Some instructions generate more complex code. These are either or both of:

  • complex instructions generating some local control flow, like “cond_gc_wb_call” (for write barriers), “call_assembler” (a call followed by a few checks).
  • instructions that invoke custom assembler helpers, like the slow-path of write barriers or the slow-path of allocations. These slow-paths are typically generated too, so that we are not constrained by the usual calling conventions.

GC pointers

Around most CALL instructions, we need to record a description of where the GC pointers are (registers and stack frame). This is needed in case the CALL invokes a garbage collection. The GC pointers can move; the pointers in the registers and stack frame are updated by the GC. That’s a reason for why we don’t have explicit interior pointers.

GC pointers can appear as constants in the trace. We are busy changing that to use a constant table and MOV REG, (%RIP+offset). The “constant” in the table is actually updated by the GC if the object move.

Vectorization

Optimization developed to use SIMD instructions for trace loops. Primary idea was to use it as an optimization of micro numpy. It has several passes on the already optimized trace.

Shortly explained: It builds dependencies for an unrolled trace loop, gathering pairs/packs of operations that could be executed in parallel and finally schedules the operations.

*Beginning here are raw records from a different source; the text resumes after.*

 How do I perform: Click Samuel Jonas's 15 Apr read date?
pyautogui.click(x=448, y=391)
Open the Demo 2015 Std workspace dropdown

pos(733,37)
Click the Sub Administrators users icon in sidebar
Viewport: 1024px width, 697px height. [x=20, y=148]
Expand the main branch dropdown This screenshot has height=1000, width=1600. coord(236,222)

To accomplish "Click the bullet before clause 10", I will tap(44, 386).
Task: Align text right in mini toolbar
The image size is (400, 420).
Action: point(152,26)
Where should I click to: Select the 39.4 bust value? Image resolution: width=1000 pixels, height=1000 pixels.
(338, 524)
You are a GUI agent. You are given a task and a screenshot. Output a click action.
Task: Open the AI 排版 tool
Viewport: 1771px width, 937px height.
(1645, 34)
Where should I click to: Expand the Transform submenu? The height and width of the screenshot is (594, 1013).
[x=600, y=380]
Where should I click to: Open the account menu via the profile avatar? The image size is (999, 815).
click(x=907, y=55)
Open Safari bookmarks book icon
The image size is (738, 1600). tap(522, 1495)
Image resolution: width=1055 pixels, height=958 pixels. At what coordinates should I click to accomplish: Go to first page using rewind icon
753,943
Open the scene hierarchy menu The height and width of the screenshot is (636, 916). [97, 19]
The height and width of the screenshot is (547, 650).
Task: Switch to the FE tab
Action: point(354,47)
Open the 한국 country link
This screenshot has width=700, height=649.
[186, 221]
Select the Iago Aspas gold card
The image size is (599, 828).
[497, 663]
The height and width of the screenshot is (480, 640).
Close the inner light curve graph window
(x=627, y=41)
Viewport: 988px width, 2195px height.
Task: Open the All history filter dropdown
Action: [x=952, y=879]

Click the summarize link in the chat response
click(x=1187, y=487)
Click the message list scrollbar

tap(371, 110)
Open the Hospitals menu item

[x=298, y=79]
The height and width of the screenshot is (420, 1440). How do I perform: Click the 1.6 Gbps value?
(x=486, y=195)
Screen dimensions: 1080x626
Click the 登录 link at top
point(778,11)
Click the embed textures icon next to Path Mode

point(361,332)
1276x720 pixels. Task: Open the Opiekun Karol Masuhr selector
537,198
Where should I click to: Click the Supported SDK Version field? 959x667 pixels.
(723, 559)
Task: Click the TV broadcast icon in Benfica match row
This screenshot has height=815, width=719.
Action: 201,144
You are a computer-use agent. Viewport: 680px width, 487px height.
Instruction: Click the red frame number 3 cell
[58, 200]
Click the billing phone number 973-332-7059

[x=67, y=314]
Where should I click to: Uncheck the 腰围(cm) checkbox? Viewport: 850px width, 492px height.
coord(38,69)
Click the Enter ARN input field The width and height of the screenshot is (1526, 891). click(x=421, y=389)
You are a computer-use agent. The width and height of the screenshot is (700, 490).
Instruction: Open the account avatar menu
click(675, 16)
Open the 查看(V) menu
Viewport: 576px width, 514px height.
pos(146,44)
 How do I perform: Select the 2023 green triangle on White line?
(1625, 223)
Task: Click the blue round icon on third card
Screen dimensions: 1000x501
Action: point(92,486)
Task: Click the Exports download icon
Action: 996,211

What did it add to the code base:

  • Dependencies can be constructed
  • Code motion of guards to relax dependencies
  • Scheduler to reorder trace
  • Array bound check removal (especially for unrolled traces)

What can it do:

  • Transform vector loops (element wise operations)
  • Accumulation (reduce([…],operator,0)). Requires Operation to be associative and commutative
  • SSE 4.1 as “vector backend”

We do not

  • Keep tracing data around to reoptimize the trace tree. (Once a trace is compiled, minimal data is kept.) This is one reason (there are others in the front-end) for the following result: JIT-compiling a small loop with two common paths ends up as one “loop” and one bridge assembled, and the bridge-following path is slightly less efficient. This is notably because this bridge is assembled with two constraints: the input registers are fixed (from the guard), and the output registers are fixed (from the jump target); usually these two sets of fixed registers are different, and copying around is needed.
  • We don’t join trace tails: we only assemble trees.
  • We don’t do any reordering (neither of trace instructions nor of individual assembler instructions)
  • We don’t do any cross-instruction optimization that makes sense only for the backend and can’t easily be expressed at a higher level. I’m sure there are tons of examples of that, but e.g. loading a large constant in a register that will survive for several instructions; moving out of loops parts of some instruction like the address calculation; etc. etc.
  • Other optimization opportunities I can think about: look at the function prologue/epilogue; look at the overhead (small but not zero) at the start of a bridge. Also check if the way guards are implemented makes sense. Also, we generate large-ish sequences of assembler instructions with tons of Jcond that are almost never followed; any optimization opportunity there? (They all go forward, if it changes anything.) In theory we could also replace some of these with a signal handler on segfault (e.g. guard_nonnull_class).

a GCC or LLVM backend?

At least for comparison we’d like a JIT backend that emits its code using GCC or LLVM (irrespective of the time it would take). But it’s hard to map reasonably well the guards to the C language or to LLVM IR. The problems are: (1) we have many guards, we would like to avoid having many paths that each do a full saving-all-local-variables-that-are-still-alive; (2) it’s hard to patch a guard when a bridge is compiled from it; (3) instructions like a CALL need to expose the local variables that are GC pointers; CALL_MAY_FORCE need to expose all local variables for optional off-line reconstruction of the interpreter state.